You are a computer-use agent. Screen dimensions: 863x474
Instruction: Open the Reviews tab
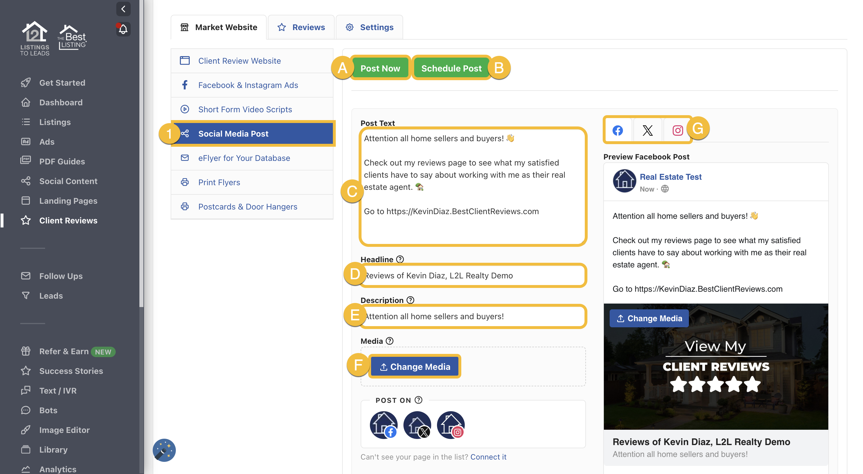(301, 27)
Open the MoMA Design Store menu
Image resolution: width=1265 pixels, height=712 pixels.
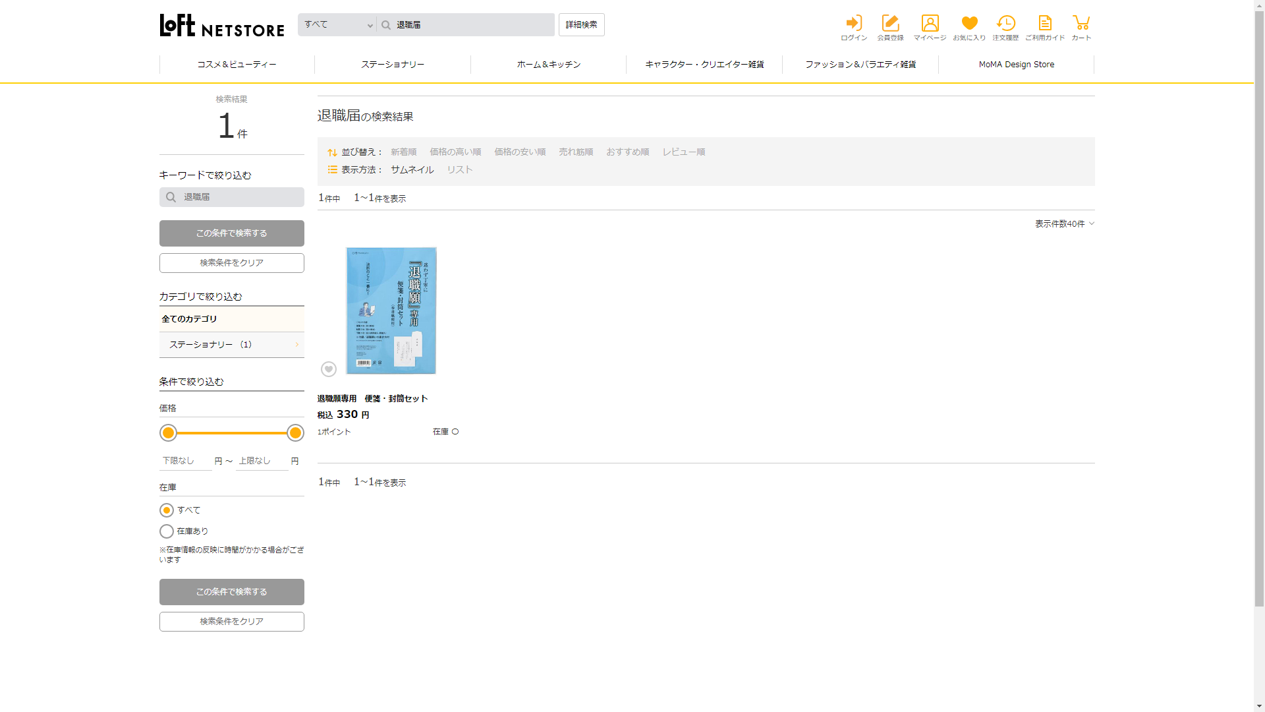pos(1016,65)
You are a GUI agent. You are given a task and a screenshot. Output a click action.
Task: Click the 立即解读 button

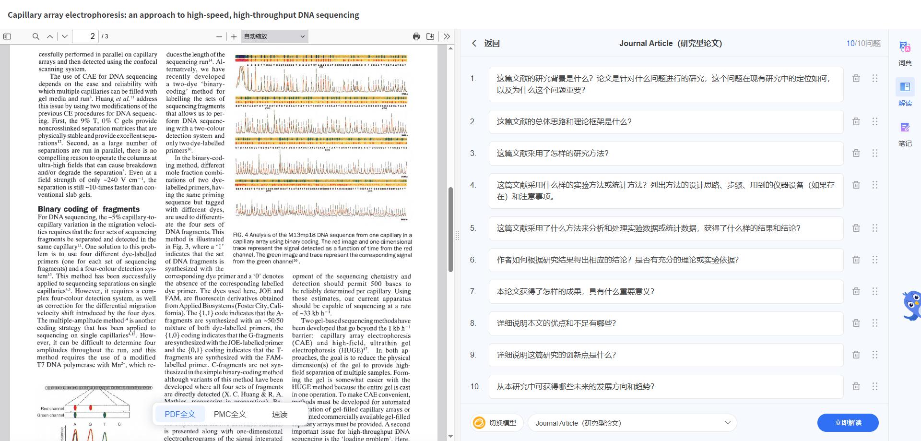click(x=848, y=423)
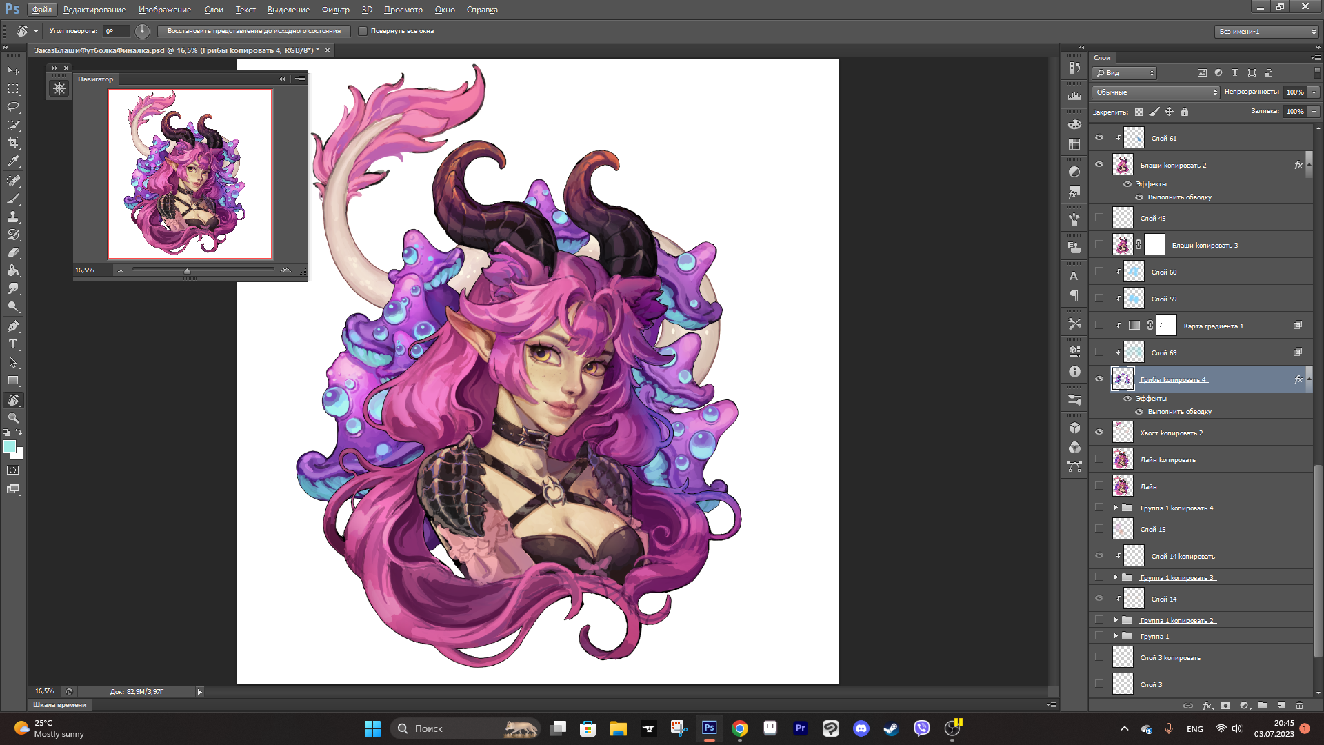This screenshot has width=1324, height=745.
Task: Show the Слой 45 layer
Action: tap(1099, 218)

***

Could the entries above be restated word for word, with the pictures left out?

You are a computer-use agent. Screen dimensions: 863x474
Instruction: Open the Reviews tab
(301, 27)
Open the MoMA Design Store menu
Image resolution: width=1265 pixels, height=712 pixels.
pos(1016,65)
You are a GUI agent. You are given a task and a screenshot. Output a click action.
Task: Click the 立即解读 button

click(x=848, y=423)
This screenshot has width=1324, height=745.
Task: Show the Слой 45 layer
Action: tap(1099, 218)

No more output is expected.